Indeed, our findings confirm and extend previous findings by reflecting this heterogeneity. The current study scanned a patient population approximately equal to the sum of the all of the previously mentioned studies (1, 9-11) and had a final population at least as twice as big as the largest one, which allowed dissecting individual contributions of distal occlusion and the wrap-around anatomy. Inferior ischemia was not necessarily the primary cause of the inferior STE in at least some of the patients; rather, it is possibly caused by the ST vector directed inferiorly, anteriorly, and leftwards due to the mid-to-apical involvement of anterior and lateral walls (Fig. 1). In contrast to the suggestion by Sasaki et al. (1), the effect of basal parts seems to be so dominant whether LAD extends to inferior wall or does not affect inferior STE. When the LAD occlusion is distal, the presence of a wrap-around LAD seems to direct the ST vector more downward and cause more inferior STE. However, it was not possible to distinguish a wrap-around LAD from a non-wrap-round LAD by the ECG itself.

Figure 1

An example of concomitant inferior ST-segment elevation in anterior MI (a), which is not related to a wrap-around LAD artery causing inferior ischemia. Actually, LAD was not the wrap-around type (b), neither it was the culprit artery. Rather, the culprit artery was a diagonal artery (c), which is most possibly responsible for inferior ST-segment elevation caused by the injury vector directed toward inferior, anterior, and leftwards. The right coronary artery was normal (d)

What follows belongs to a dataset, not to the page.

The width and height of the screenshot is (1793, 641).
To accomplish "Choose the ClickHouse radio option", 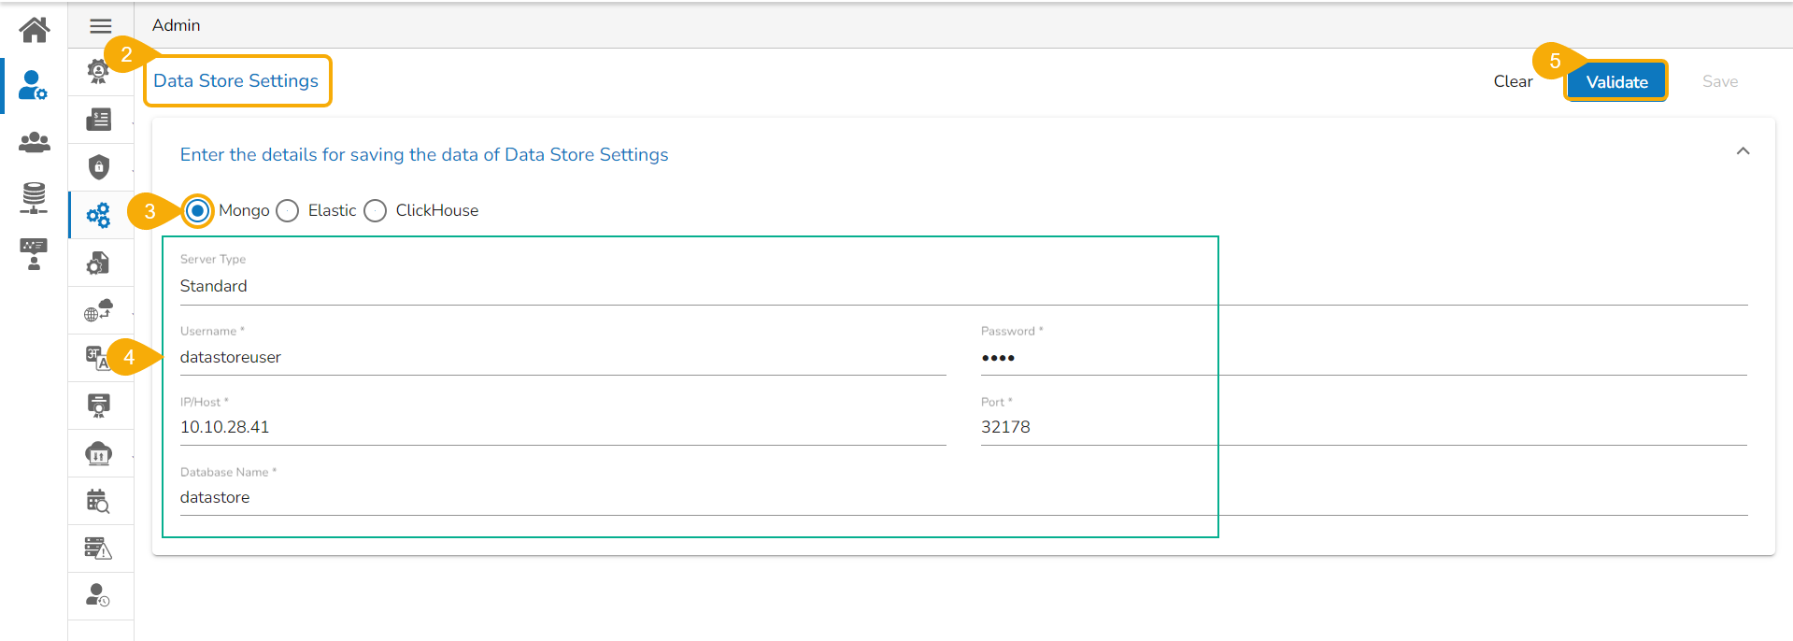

Finally, Porter et al. (8), claimed that a terminal positive T-wave following ST-segment depression in lead III represents inferior wall ischemia caused by proximal obstruction of a wrap-around LAD. Our data did not support this theory. Conversely, patients with a proximal LAD occlusion seem to have a more frequent T-wave negativity in lead III, but the association was weak.

Study limitations

Our study is a retrospective chart review study, with all known limitations associated with bias. Because of the retrospective nature of the study, standard lead placement could not be confirmed. Although the determination of the presence or absence of the ST-segment elevation and the direction of T-wave is quite straightforward, an intra- or inter-rater variability analysis would have increased the reliability of ECG measurements. Some patients also had Cx and RCA stenoses, which might have some effect on ECG findings, but as the distribution of these lesions was homogenous in patients with and without a wrap-around LAD, we believe this effect is possibly ignorable. A direct indicator of inferior ischemia was not used in our study, which might be of value.

Conclusion

Concomitant inferior STE in anterior MI can be caused by the presence of a wrap-around LAD anatomy, distal LAD occlusion, or both. However, it is not possible to distinguish these three scenarios from ECG with confidence. Also, T-wave polarity does not have a sufficient diagnostic accuracy to identify a wrap-around LAD anatomy.